What are the half dozen most amazing plane flights in history? Such a list might include the flights of the Wright Brothers at Kitty Hawk, Charles Lindbergh’s Spirit of St. Louis, our manned space flights, and Voyager.
Another flight that deserves to be on a short list of remarkable flights took place on May 10, 1941. An unarmed Messerschmitt 110 took off from Germany in the early months of World War II, carrying barely enough fuel for a 900-mile flight to Scotland.
The solitary German plane dodged two British Spitfires before it reached its destination. The pilot, a 47-year-old man flying alone, then made his first and only parachute jump, landing in darkness on the property of the Duke of Hamilton.
The pilot was Rudolf Hess, one of the highest officials in Hitler’s government. He carried no weapons of war; he came on a mission of peace. He came, as he said, “at the risk of my life, to try to end hostilities between our people.”
To try to recapture the drama, the uniqueness, and the risk of the moment, just imagine that one night, our President’s National Security Adviser, impatient with the failed arms control talks with the Soviets, drove to a nearby U.S. military base, commandeered an unarmed Air Force plane stripped of weapons, climbed into the cockpit, flew alone to Moscow, strapped on a parachute, opened the door, and jumped. The customs of war for centuries have been to accord the emissary of peace a safe conduct pass. However, Rudolf Hess was arrested and has been in prison ever since. That’s 45 years, and he is now 92 years old.
Hess is the sole prisoner in a prison built for 600, Spandau Prison in West Berlin, which is under the joint control of the United States, Great Britain, and the Soviet Union. All the other onetime prisoners are dead or released; only he remains.
Hess spends his time writing his memoirs. Every time he completes a section, it is taken from him and burned without his knowledge. The powers that be have decreed that no one shall ever hear or read what Hess has to say.
The other conditions of Hess’s imprisonment are most remarkable, too. His wife or son may visit him but once a month for one hour, but he may never touch either of them and has to keep distance between them. He has never been permitted to see his grandchildren.

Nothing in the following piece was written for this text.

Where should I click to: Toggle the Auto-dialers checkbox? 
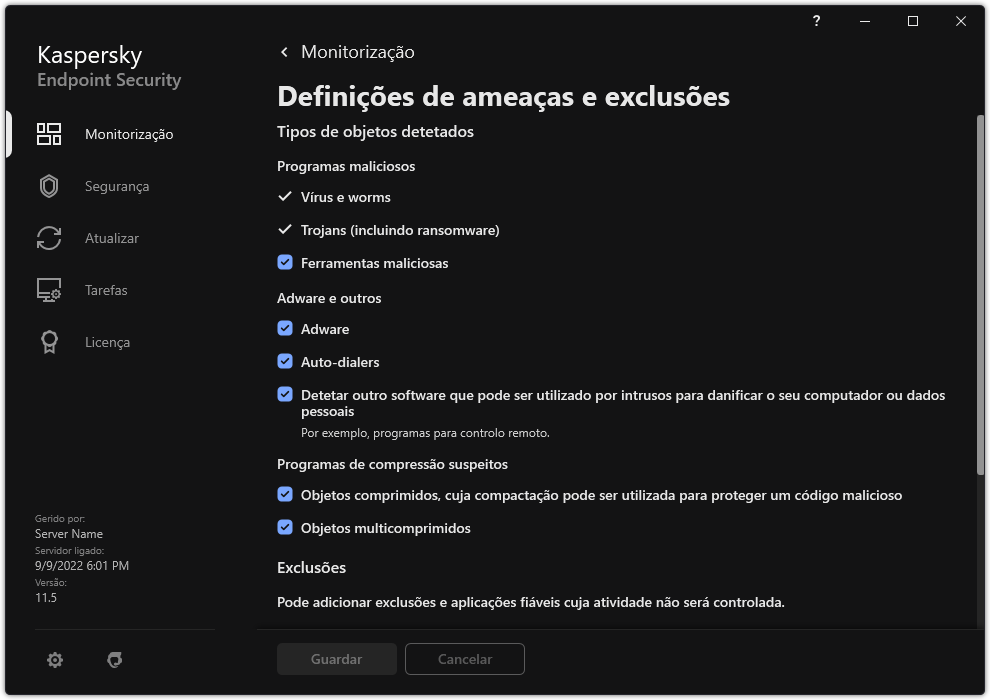click(x=285, y=361)
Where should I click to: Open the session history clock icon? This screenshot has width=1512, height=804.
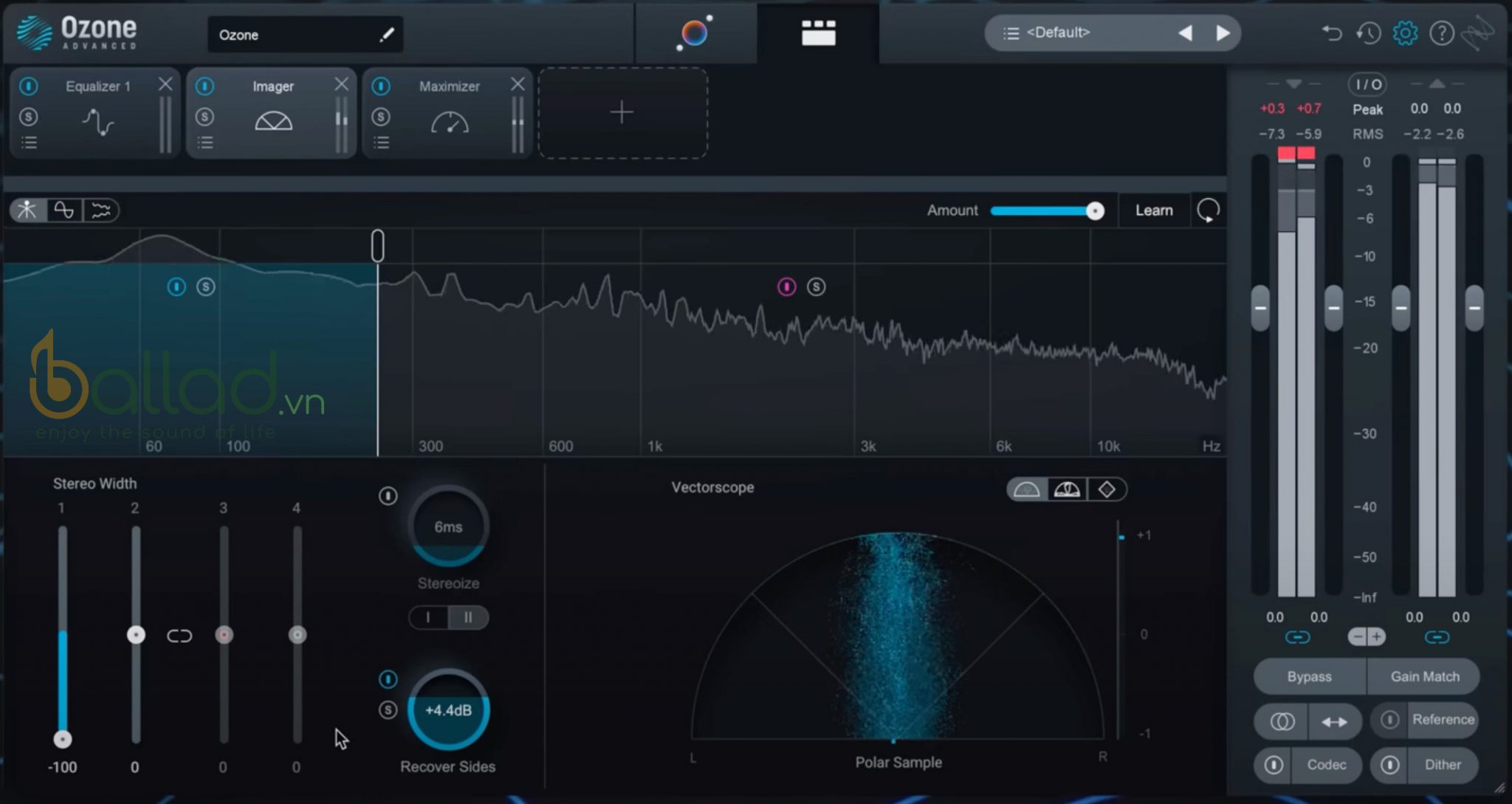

During these few visits, several guards are always in his cell, and all exchanges must be spoken loudly to ensure that they can be heard by the jailers. He may receive one single letter per week from his family, and may mail one in return. No other mail is allowed.
Hess may read four daily newspapers (selected by the prison administration), and four books monthly, but everything pertaining to his own past is censored out. His cell is never without light.
His court-appointed lawyer has never been allowed to speak to him of his trial and sentence, and has not been allowed to see him for the past seven years. Even the International Red Cross and Amnesty International are not permitted to visit him.
When he dies, he will be cremated, his ashes scattered and not given to the family.
We are told that the number-one purpose of the current media controversy about the Iran/Contra connection is to find out what really happened. We are told that the first objective to be served is the public’s right to know.
Wouldn’t you think, regardless of Hess’s crimes when he was a participant in the Hitler regime prior to his solo flight to Scotland, that history would be served by finding out what really happened that night on May 10, 1941? Was Hess a mystic flying a desperate gamble to become a one-man peacemaker to stop World War II? Was Hess acting as Hitler’s agent in offering peace to the West?
It isn’t clear which of the three superpowers continues to impose on Hess history’s most famous protracted case of solitary confinement and isolation. We have a natural tendency to blame everything on the Soviets, but it hasn’t been proved that the Soviets are to blame in this case. Some speculate that it is the British trying to protect Winston Churchill’s reputation.
It’s too bad that Germany and Britain are not subject to the U.S. Freedom Information Act. There is so much we would like to know, and time is running out for the 92-year-old Rudolf Hess.